■ Given instruction:
Update everything from the line containing "Task: Collapse navigation" down to the line containing "Action: [x=44, y=549]" in the data below by changing "Rank" to "Score" and leaving all else unchanged. Return only those lines.

■ Recorded information:
-------------------------

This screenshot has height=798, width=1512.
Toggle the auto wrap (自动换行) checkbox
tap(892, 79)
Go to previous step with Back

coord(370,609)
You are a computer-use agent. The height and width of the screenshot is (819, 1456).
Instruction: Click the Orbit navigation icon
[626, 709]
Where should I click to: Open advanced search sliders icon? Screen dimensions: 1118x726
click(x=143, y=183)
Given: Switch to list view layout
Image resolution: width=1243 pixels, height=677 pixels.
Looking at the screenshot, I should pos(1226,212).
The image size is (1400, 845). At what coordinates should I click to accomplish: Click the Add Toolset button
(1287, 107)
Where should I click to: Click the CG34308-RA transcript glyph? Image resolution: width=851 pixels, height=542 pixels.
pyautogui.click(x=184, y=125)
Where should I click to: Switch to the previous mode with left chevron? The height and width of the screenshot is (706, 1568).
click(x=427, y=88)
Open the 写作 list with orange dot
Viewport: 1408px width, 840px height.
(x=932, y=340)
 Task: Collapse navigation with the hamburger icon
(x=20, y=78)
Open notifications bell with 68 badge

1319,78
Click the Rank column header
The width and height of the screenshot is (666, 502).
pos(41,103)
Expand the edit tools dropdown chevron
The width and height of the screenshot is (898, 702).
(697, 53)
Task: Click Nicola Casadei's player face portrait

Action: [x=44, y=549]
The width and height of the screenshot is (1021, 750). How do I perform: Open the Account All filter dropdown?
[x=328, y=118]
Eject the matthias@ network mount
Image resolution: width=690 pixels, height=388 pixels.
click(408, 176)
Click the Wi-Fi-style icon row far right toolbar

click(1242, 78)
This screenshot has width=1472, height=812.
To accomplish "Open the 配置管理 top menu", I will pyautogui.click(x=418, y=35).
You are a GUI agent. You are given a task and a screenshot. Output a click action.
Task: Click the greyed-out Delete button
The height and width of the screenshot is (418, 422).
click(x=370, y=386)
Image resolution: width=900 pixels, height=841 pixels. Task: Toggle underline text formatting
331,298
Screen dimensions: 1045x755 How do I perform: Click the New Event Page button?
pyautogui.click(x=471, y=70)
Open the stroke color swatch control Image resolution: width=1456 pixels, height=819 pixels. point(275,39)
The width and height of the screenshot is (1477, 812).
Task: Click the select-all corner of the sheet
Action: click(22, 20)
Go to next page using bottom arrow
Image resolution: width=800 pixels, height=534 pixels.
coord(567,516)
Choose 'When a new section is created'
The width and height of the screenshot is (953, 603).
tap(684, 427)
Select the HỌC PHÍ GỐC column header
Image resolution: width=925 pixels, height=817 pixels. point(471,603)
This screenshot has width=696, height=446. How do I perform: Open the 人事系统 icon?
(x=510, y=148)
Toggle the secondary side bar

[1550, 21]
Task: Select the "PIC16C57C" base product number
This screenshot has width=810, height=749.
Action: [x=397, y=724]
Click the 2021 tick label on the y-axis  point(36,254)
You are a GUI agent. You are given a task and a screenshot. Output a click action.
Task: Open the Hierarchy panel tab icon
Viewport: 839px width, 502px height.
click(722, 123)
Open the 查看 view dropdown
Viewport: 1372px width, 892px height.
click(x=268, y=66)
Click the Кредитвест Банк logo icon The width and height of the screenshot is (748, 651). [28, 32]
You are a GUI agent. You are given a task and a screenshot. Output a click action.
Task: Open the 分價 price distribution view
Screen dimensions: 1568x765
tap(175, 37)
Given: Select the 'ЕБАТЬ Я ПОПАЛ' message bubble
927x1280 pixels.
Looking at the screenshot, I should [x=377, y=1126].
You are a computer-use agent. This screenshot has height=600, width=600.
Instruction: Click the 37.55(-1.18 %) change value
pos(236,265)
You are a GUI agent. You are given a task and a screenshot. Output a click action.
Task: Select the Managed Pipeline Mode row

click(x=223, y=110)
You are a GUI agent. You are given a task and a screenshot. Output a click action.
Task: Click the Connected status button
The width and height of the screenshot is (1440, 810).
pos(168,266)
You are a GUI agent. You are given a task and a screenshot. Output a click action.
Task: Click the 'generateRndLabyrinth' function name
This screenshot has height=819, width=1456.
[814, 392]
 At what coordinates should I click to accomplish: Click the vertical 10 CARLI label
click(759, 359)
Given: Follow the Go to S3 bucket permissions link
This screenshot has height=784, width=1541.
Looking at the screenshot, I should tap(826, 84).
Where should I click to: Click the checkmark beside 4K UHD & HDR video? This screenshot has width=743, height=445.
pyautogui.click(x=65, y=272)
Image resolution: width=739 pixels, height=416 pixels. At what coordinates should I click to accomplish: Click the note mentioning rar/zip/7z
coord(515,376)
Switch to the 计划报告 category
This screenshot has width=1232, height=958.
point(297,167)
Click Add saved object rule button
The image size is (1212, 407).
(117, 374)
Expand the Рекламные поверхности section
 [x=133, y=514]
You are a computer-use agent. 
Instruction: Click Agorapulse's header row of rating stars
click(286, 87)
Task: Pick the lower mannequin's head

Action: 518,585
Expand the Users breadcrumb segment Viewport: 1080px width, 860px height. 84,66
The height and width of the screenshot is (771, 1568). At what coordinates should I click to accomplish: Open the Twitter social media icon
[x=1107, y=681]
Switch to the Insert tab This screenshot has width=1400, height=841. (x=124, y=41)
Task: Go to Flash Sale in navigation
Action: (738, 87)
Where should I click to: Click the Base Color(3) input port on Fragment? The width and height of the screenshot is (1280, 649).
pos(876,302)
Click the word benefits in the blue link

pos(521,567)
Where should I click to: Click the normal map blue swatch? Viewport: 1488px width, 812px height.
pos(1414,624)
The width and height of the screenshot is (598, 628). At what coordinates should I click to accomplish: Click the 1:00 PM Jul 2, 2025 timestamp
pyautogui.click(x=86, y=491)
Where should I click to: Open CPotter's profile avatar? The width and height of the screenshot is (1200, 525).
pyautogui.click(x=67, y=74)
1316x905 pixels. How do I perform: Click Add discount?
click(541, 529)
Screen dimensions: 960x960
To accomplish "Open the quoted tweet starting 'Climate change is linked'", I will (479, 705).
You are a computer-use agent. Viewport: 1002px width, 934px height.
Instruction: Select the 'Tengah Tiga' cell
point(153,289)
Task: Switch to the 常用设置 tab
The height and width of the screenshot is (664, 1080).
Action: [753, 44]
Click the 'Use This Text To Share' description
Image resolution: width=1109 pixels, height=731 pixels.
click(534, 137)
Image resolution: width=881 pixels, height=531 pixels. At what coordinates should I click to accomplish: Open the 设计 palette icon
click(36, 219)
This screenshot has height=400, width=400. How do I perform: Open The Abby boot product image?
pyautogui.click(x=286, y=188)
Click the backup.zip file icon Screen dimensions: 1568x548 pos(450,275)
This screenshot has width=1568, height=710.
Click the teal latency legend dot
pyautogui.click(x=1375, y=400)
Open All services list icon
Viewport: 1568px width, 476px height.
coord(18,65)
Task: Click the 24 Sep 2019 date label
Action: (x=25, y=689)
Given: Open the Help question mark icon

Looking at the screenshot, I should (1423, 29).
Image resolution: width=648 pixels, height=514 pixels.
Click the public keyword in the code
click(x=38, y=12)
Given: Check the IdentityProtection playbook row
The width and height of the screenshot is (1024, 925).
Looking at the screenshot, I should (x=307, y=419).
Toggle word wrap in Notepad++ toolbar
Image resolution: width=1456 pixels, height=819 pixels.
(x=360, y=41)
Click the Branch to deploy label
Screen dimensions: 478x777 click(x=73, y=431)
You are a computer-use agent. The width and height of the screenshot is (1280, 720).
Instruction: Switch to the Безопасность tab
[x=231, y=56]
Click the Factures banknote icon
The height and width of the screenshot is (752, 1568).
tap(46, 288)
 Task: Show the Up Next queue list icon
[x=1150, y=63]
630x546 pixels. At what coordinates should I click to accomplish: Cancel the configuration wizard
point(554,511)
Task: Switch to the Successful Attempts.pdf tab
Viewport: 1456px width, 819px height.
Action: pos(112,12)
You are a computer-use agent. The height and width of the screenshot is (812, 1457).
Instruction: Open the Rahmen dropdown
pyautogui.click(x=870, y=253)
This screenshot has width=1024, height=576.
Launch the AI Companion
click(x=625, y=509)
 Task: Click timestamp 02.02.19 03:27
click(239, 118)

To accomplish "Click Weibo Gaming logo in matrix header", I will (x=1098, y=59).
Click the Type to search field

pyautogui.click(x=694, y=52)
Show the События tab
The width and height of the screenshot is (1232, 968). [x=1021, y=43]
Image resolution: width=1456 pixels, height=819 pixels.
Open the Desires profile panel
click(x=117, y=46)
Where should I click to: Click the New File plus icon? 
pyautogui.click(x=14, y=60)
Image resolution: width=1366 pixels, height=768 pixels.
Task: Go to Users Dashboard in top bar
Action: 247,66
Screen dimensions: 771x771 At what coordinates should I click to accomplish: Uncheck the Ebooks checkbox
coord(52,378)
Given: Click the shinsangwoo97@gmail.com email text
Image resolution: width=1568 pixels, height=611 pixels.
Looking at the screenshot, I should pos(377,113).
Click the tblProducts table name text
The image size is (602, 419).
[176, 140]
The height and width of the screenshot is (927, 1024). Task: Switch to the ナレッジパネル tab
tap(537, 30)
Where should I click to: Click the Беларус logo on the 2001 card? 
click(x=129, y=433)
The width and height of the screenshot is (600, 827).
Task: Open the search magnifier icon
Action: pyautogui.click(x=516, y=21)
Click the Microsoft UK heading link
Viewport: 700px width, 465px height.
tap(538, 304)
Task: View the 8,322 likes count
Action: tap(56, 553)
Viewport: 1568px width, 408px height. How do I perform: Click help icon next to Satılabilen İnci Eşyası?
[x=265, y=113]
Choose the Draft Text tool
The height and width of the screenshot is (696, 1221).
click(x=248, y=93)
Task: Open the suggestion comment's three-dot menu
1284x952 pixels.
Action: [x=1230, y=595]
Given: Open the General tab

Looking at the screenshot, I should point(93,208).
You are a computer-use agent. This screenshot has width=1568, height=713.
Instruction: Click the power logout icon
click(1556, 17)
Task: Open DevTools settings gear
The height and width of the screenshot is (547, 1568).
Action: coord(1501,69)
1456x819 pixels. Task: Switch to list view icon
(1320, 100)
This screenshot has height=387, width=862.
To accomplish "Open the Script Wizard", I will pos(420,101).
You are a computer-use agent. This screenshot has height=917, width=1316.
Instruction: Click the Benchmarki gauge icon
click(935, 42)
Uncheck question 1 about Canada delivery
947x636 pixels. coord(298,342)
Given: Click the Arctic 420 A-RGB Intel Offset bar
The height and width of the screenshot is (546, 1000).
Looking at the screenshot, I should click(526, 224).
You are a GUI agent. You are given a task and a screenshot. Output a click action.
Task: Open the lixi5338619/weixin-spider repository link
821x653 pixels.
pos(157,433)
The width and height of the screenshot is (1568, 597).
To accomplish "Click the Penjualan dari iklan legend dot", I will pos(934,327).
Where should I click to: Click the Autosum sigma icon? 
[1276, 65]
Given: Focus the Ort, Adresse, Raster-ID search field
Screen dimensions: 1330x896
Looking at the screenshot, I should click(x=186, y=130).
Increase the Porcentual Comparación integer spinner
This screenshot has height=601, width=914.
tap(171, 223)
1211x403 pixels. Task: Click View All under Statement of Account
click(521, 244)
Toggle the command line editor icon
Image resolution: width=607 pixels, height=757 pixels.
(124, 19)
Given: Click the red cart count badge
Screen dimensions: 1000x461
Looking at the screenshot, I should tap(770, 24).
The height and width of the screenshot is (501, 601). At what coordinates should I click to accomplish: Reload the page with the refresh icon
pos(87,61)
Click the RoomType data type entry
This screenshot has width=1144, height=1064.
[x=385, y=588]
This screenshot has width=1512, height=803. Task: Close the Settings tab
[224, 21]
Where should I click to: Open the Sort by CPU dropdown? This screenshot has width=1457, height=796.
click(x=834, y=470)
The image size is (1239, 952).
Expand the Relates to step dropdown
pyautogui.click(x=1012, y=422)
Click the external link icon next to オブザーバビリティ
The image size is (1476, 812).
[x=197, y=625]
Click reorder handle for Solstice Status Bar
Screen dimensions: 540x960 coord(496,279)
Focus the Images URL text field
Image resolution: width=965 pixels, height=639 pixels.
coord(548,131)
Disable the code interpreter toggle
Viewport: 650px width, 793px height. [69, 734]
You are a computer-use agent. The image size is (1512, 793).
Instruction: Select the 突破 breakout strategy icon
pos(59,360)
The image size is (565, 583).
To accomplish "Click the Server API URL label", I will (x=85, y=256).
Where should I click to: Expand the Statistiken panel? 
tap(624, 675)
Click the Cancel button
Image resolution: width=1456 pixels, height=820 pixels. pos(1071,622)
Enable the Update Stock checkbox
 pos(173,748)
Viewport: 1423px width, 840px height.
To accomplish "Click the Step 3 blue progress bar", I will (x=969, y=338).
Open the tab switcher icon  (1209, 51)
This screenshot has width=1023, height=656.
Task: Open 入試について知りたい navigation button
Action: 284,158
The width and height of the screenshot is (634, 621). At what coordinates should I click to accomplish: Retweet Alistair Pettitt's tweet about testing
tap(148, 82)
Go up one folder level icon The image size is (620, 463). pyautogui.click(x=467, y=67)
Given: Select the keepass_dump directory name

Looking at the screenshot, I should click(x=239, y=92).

-------------------------

■ Result of the exercise:
 Task: Collapse navigation with the hamburger icon
(x=20, y=78)
Open notifications bell with 68 badge

1319,78
Click the Score column header
The width and height of the screenshot is (666, 502).
pos(41,103)
Expand the edit tools dropdown chevron
The width and height of the screenshot is (898, 702).
(697, 53)
Task: Click Nicola Casadei's player face portrait

Action: [x=44, y=549]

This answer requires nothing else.